═════ SOURCE EXTRACT

The heavy rains and flash floods that inundated much of the commonwealth over the weekend have prompted Kentucky Governor Steve Beshear to declare a state of emergency.
Beshear held a press conference Monday afternoon to discuss the disaster.
Click here to hear the governor’s remarks.
Here’s the press release from the governor’s office:
FRANKFORT, Ky. (May 3, 2010)—Governor Steve Beshear today confirmed at the Commonwealth Emergency Operations Center (CEOC) the issuance of an executive order, effective May 1, 2010 declaring a state of emergency in response to the severe storms and flooding that hit the Commonwealth over the weekend. There have been four confirmed deaths attributed to this latest storm system in Madison, Barren, Allen and Lincoln counties. Forty-one counties and 15 cities have issued emergency declarations either in writing or verbally. These numbers are likely to increase as recovery efforts continue.
“The safety of our citizens is my first priority,” said Gov. Beshear. “That is why I urge individuals who encounter high waters to use extreme caution and avoid unnecessary contact with flood waters if at all possible. Our thoughts are especially with those who lost loved ones in the tragic deaths that have been attributed to the weekend’s storms.”

══════════
═════ ITEMS

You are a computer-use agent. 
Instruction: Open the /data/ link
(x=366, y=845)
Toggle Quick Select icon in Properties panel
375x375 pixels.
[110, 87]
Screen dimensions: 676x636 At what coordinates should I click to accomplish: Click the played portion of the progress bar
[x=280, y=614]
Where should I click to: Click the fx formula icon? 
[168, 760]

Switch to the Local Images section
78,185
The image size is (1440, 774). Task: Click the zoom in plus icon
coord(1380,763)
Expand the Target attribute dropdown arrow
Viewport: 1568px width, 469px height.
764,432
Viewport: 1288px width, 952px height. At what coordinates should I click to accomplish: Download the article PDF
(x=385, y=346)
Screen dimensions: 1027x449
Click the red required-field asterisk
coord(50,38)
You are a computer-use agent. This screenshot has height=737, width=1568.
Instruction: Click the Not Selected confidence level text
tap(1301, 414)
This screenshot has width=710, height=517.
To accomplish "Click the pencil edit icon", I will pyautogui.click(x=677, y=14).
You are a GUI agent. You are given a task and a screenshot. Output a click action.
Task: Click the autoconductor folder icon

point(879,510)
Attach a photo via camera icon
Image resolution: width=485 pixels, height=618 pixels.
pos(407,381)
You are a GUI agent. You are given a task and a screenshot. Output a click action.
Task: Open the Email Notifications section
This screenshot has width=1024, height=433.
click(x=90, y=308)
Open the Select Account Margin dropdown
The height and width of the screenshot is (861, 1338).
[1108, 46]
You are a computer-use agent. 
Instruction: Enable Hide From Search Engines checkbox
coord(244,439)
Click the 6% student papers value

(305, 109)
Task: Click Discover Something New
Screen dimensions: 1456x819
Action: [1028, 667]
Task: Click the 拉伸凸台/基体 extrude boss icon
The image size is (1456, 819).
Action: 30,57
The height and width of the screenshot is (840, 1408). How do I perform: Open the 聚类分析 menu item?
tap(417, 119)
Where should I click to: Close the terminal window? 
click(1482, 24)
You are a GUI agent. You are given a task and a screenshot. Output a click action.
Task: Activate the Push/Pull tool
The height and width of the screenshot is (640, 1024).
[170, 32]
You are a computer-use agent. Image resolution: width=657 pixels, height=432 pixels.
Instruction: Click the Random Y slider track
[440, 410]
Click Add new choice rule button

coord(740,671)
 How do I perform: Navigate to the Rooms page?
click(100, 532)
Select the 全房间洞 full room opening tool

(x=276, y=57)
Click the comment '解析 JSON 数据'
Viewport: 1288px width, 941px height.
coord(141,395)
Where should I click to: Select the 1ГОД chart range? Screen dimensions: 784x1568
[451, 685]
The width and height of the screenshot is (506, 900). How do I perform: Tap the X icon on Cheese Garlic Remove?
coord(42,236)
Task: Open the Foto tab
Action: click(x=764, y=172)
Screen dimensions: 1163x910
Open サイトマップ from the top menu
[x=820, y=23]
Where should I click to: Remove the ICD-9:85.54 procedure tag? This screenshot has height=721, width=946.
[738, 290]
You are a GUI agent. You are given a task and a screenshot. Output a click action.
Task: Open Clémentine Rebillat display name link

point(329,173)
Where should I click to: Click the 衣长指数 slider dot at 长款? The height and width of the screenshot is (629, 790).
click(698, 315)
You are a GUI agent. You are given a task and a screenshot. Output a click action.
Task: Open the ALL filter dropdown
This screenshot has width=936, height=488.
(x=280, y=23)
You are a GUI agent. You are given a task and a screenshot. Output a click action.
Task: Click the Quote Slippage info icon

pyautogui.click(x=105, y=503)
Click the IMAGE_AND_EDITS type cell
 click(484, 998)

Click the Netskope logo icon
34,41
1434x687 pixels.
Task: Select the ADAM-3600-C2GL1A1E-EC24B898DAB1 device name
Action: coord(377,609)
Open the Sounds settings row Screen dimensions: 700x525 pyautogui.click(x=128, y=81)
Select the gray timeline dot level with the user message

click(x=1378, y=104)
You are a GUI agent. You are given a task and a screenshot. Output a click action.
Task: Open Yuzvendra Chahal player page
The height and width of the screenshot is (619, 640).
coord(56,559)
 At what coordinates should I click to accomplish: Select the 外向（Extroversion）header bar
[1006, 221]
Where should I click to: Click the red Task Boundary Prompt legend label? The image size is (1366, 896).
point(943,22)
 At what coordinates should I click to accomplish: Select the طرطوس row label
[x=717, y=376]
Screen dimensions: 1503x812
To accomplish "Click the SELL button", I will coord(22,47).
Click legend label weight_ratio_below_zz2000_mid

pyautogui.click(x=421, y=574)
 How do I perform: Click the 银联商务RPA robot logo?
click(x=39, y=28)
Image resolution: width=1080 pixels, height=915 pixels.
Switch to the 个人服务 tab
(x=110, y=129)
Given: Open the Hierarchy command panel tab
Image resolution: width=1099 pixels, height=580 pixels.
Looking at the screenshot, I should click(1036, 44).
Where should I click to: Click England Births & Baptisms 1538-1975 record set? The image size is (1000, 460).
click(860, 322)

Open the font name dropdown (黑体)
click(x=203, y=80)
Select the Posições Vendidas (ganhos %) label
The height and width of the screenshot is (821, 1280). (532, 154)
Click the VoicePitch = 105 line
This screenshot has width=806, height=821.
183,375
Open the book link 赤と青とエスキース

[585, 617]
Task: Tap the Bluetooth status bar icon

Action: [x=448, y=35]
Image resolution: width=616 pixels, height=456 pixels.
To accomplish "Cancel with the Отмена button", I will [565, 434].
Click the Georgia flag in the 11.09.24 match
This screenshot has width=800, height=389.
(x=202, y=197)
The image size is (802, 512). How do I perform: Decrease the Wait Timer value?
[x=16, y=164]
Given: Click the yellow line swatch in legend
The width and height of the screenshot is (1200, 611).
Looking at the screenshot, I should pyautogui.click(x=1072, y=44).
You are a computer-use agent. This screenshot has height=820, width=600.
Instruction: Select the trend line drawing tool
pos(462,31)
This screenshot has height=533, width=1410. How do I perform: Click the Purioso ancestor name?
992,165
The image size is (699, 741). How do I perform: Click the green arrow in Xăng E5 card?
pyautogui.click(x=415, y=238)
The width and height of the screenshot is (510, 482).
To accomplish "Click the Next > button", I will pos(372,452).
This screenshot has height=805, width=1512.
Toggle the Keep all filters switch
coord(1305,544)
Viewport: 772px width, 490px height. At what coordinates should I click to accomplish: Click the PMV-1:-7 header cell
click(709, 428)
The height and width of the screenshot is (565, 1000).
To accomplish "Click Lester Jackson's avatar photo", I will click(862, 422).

══════════

Reproduce the passage of the flood emergency text between "The heavy rains" and "the governor’s remarks.", inclusive. The lines above stand apart from the flood emergency text and are not connected to it.

The heavy rains and flash floods that inundated much of the commonwealth over the weekend have prompted Kentucky Governor Steve Beshear to declare a state of emergency.
Beshear held a press conference Monday afternoon to discuss the disaster.
Click here to hear the governor’s remarks.